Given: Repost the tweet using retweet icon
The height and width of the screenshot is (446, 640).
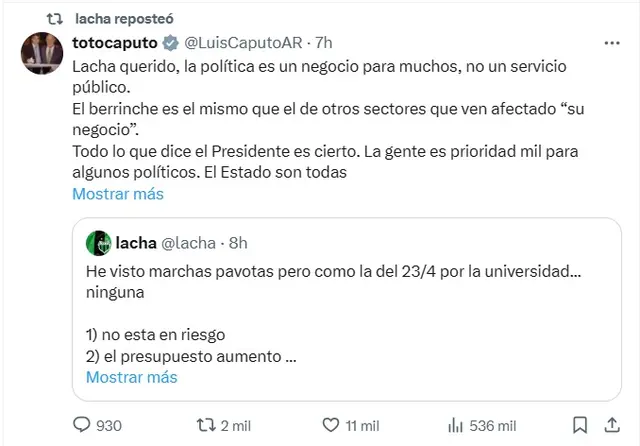Looking at the screenshot, I should pyautogui.click(x=206, y=425).
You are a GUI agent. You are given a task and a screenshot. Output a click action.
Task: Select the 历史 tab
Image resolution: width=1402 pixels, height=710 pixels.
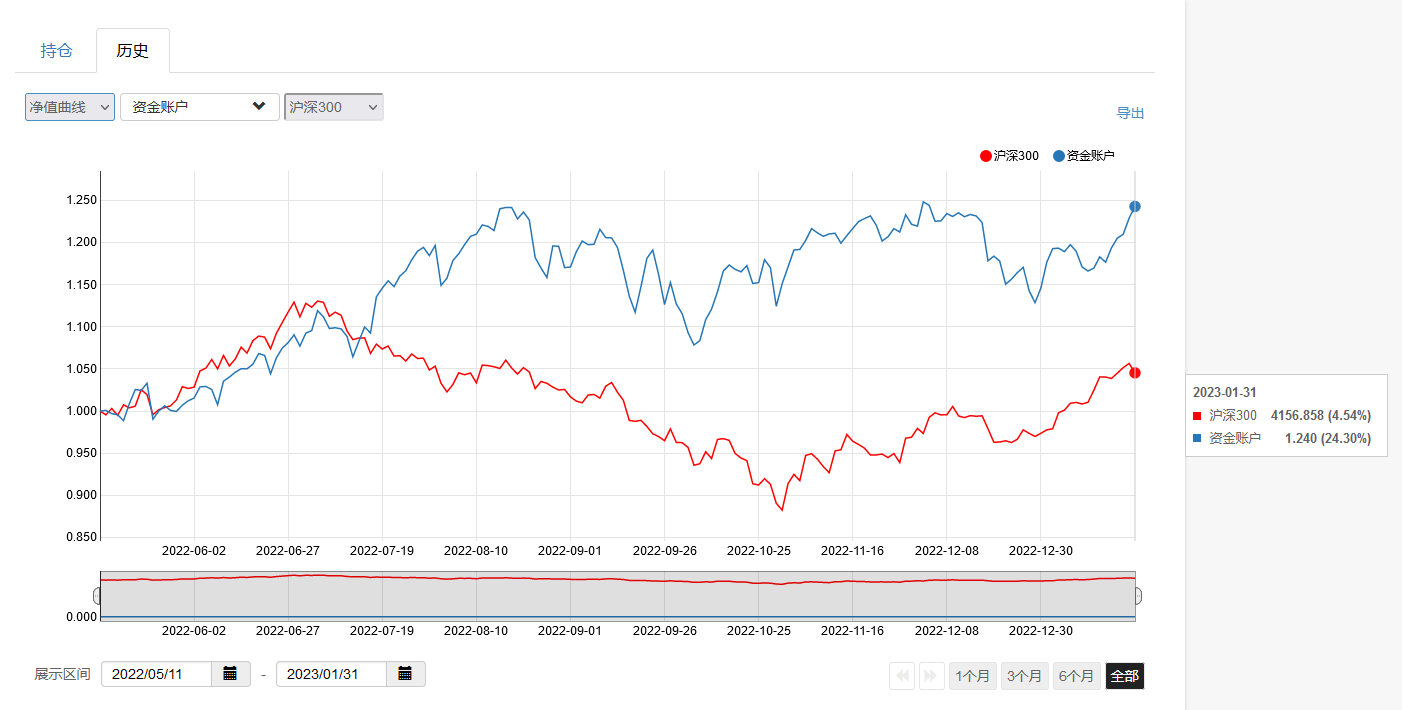[x=133, y=51]
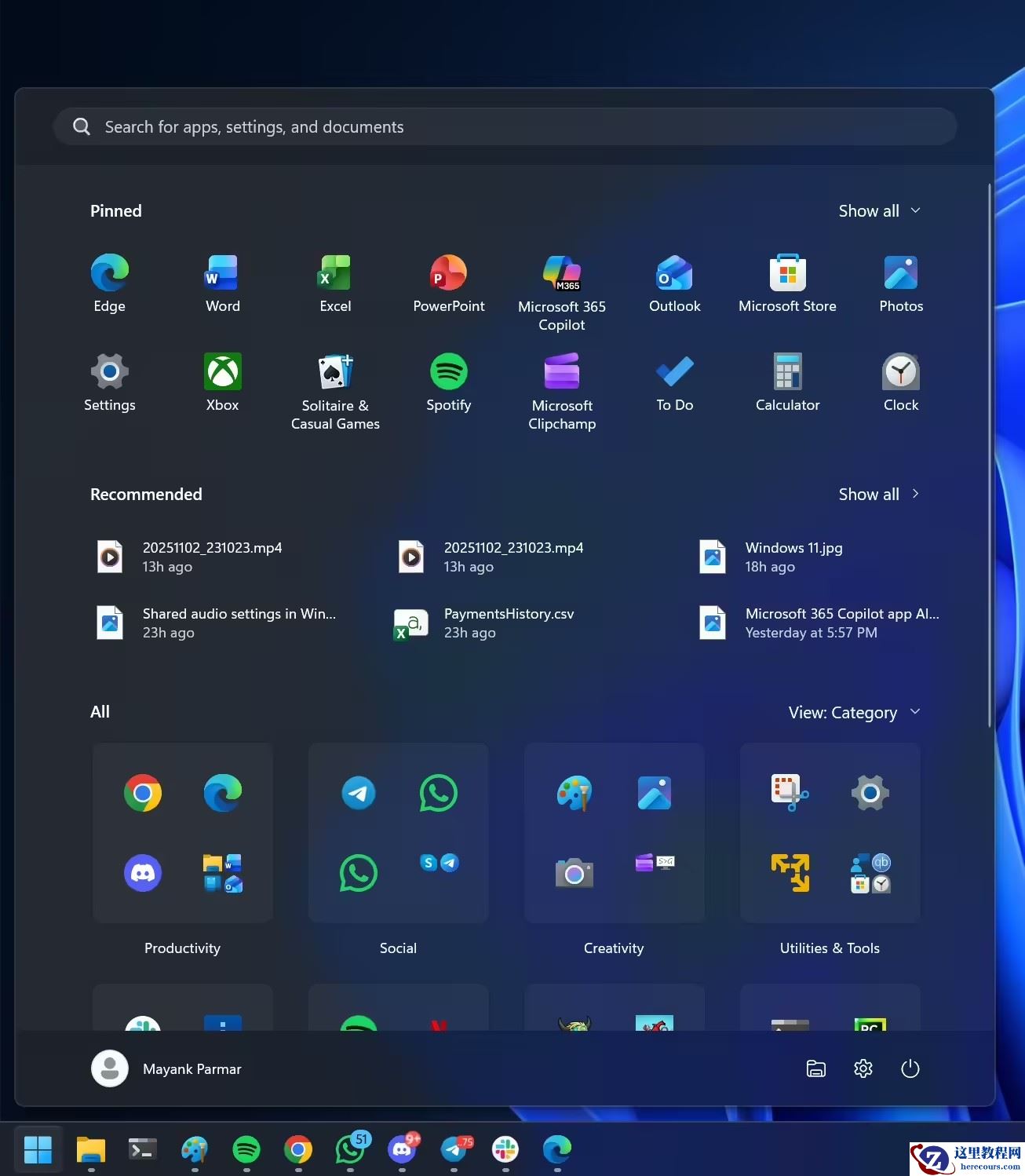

▶ **Task to carry out**: Please output the records exactly, leaving the pictures out.

▶ **Result below**:
Given: Repost the tweet using retweet icon
The height and width of the screenshot is (446, 640).
Looking at the screenshot, I should pyautogui.click(x=206, y=425).
You are a GUI agent. You are given a task and a screenshot. Output a click action.
Task: Select the 历史 tab
Image resolution: width=1402 pixels, height=710 pixels.
[x=133, y=51]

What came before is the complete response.